**Problem requirements**
All lines containing the string "will" must be copied from the entries.

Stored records
******

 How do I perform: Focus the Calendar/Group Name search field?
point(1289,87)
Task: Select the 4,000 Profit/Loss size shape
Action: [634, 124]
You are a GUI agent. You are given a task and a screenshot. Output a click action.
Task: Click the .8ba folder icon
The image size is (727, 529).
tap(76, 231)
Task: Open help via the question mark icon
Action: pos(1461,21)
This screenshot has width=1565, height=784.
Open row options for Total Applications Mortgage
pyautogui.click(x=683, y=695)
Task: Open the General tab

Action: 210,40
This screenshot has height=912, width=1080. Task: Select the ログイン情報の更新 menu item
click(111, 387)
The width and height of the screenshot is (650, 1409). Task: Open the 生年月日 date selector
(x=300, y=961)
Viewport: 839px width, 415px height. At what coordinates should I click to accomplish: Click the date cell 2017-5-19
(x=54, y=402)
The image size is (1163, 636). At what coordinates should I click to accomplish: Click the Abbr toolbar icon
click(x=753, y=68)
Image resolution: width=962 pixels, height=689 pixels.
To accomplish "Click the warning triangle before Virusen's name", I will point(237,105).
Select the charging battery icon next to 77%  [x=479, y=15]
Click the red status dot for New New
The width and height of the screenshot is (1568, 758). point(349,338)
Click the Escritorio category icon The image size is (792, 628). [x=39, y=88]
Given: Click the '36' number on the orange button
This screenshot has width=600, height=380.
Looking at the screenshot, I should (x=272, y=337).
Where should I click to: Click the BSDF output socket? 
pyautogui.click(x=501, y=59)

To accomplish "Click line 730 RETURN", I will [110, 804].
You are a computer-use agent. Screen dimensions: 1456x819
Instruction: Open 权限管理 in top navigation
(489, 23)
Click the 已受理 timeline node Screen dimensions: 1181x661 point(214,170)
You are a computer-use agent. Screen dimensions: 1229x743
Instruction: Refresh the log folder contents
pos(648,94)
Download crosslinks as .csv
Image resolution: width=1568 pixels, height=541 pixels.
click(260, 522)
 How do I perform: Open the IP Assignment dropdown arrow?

******

**Exercise response**
To accomplish "Click the warning triangle before Virusen's name", I will point(237,105).
To accomplish "Click line 730 RETURN", I will [110, 804].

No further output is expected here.